Engineers at Lancaster University have expertise in radiation detection technology and experts at the University of Manchester will concentrate of developing the remote-operated vehicle.
Barry Lennox, Professor of Applied Control at the University of Manchester said: “A key challenge with the remote-operated vehicle will be to design it so that it can fit through the small access ports typically available in nuclear facilities. These ports can be less than 100 mm in diameter, which will create significant challenges.
This two and a half-year international research project also involves Japanese partners, including the Japan Atomic Energy Agency, the National Maritime Research Institute of Japan and the Nagaoka University of Technology.
There is potential for the resulting technology to also be used by the oil and gas sector for assessment of naturally-occurring radioactive material in offshore fields.

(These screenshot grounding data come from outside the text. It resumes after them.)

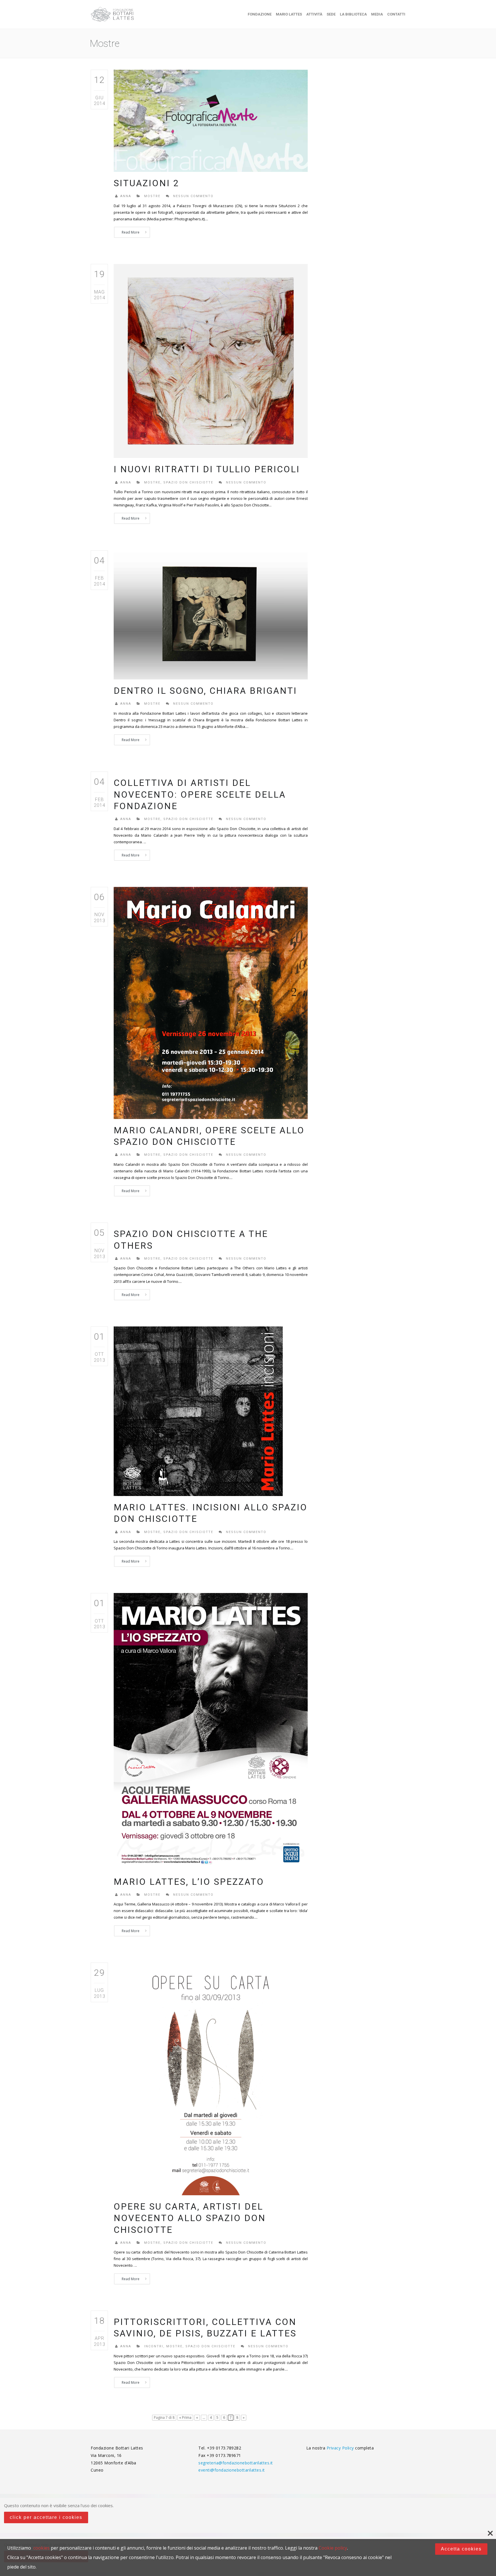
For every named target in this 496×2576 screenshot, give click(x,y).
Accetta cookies (461, 2548)
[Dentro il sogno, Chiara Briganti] (211, 614)
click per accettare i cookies (46, 2517)
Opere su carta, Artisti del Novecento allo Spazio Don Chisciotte (190, 2218)
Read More (131, 232)
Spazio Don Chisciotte (188, 482)
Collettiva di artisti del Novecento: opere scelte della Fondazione (200, 794)
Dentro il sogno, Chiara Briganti (205, 690)
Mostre (152, 196)
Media (377, 14)
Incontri (153, 2346)
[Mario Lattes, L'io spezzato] (211, 1731)
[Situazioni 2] (211, 120)
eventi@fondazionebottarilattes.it (231, 2470)
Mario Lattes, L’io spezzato (189, 1881)
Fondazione (260, 14)
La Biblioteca (353, 14)
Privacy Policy (341, 2448)
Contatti (396, 14)
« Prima (185, 2417)
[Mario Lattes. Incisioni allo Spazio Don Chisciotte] (198, 1410)
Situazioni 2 (146, 183)
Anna (125, 196)
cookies (41, 2548)
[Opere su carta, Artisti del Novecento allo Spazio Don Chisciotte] (211, 2078)
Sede (331, 14)
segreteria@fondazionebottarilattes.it (235, 2463)
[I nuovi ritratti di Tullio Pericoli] (211, 360)
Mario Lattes (289, 14)
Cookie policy (333, 2548)
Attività (314, 14)
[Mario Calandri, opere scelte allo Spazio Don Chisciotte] (211, 1002)
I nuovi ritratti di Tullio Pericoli (207, 469)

Professor Philip Nelson, Chief Executive of the Engineering and Physical Sciences Research Council, said: “The disaster at Fukushima has created massive challenges for Japan, the safe removal of the fuel rods from the site is just one, but it is a critical step in decommissioning the plant and its material. This EPSRC-funded research will provide the authorities with the tools to assess the site and prepare for removal. EPSRC is proud to be assisting this international project.”
Researchers on the project include Professor Malcolm Joyce and Dr James Taylor from Lancaster University, and Professor Barry Lennox and Dr Simon Watson from the University of Manchester.